:: ASSIGNED TASK ::
Nothing but the lines from the one holding "Image resolution: width=999" through the last line of the material below should be set down, exactly and without images.
START RECORD SET
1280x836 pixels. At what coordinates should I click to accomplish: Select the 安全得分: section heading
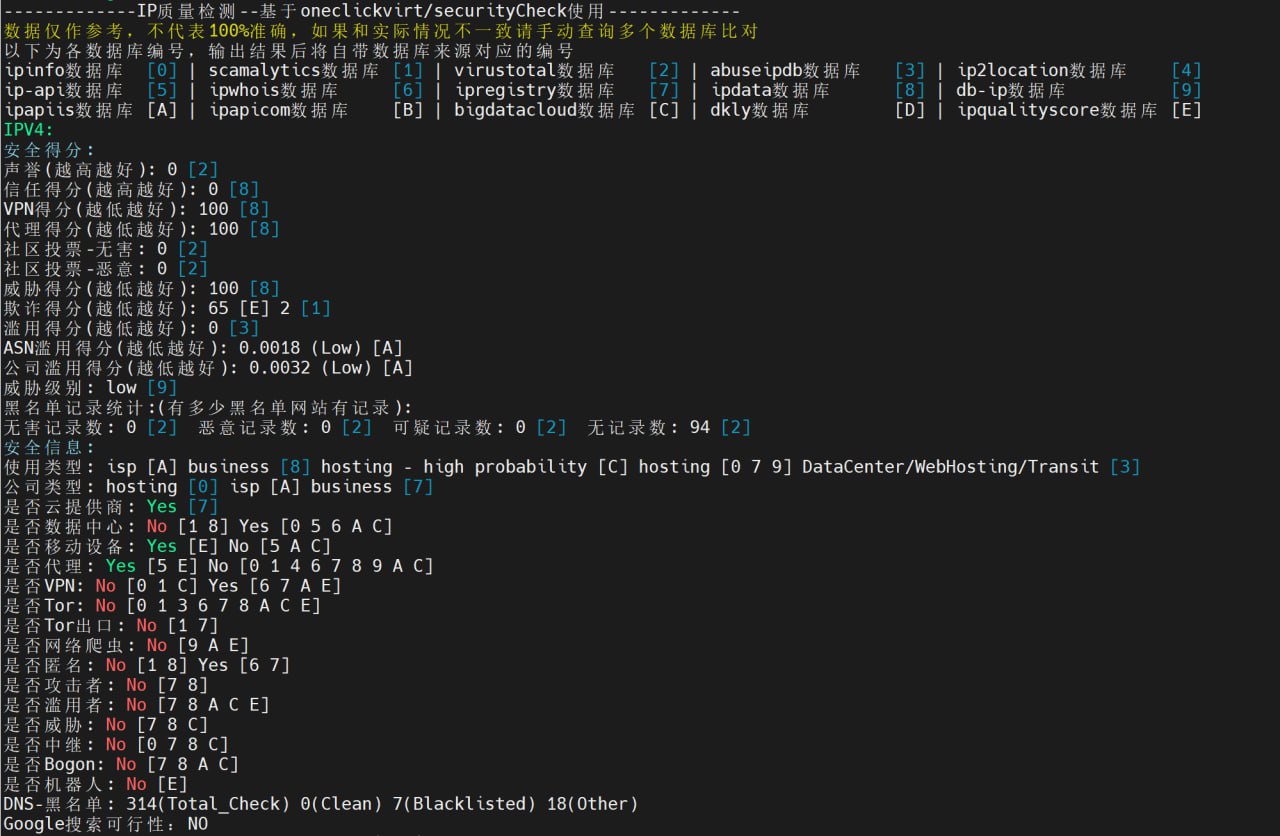49,150
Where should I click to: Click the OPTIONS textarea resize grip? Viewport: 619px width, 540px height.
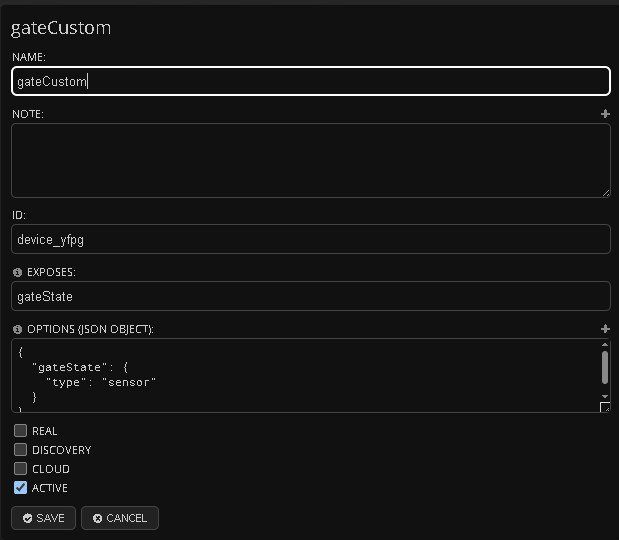tap(605, 407)
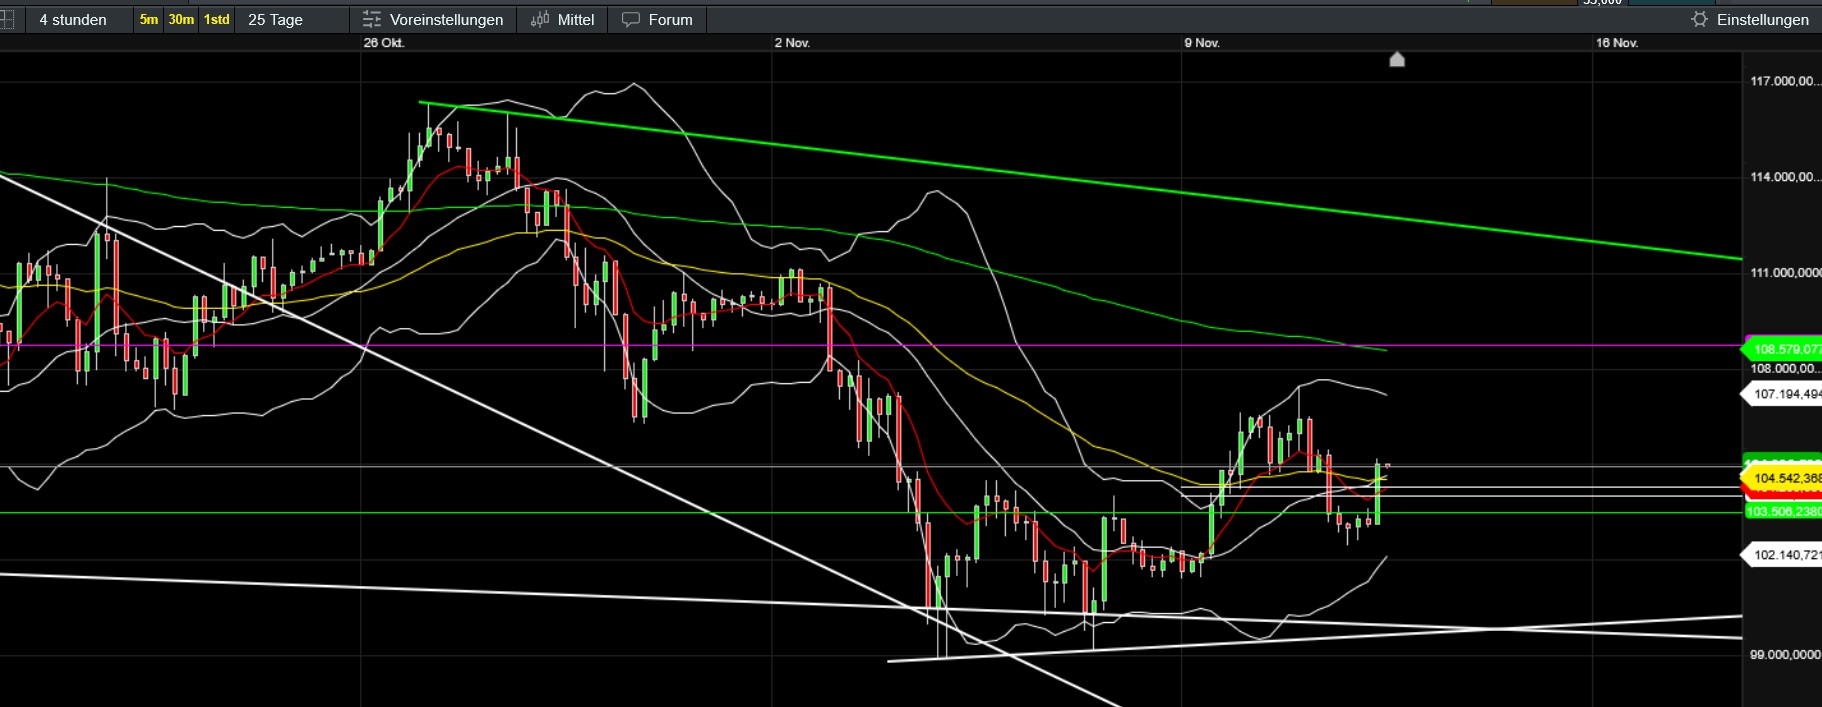Image resolution: width=1822 pixels, height=707 pixels.
Task: Switch to the 5m timeframe
Action: [x=149, y=20]
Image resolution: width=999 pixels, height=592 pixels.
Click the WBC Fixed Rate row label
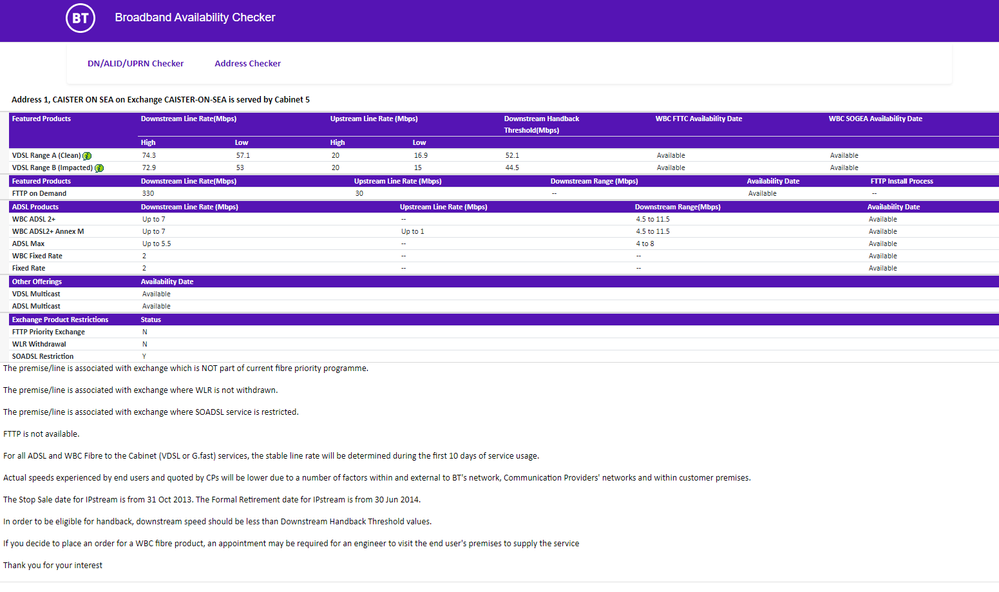37,256
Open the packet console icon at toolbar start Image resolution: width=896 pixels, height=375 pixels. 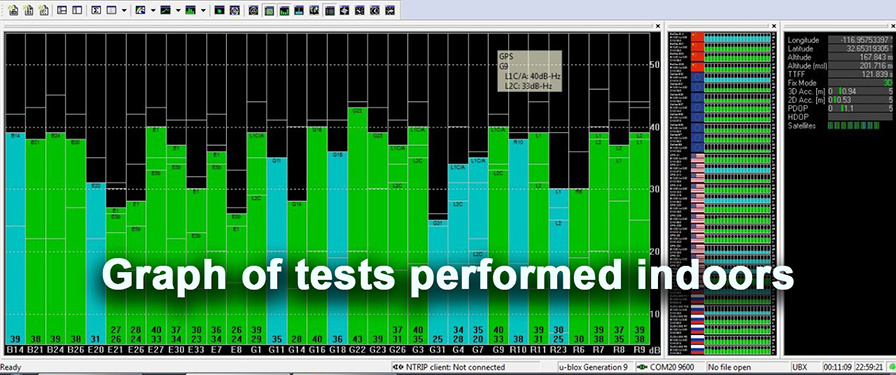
END RECORD SET
:: EXERCISE RESPONSE ::
Image resolution: width=999 pixels, height=592 pixels.
Click the WBC Fixed Rate row label
37,256
Open the packet console icon at toolbar start Image resolution: width=896 pixels, height=375 pixels. 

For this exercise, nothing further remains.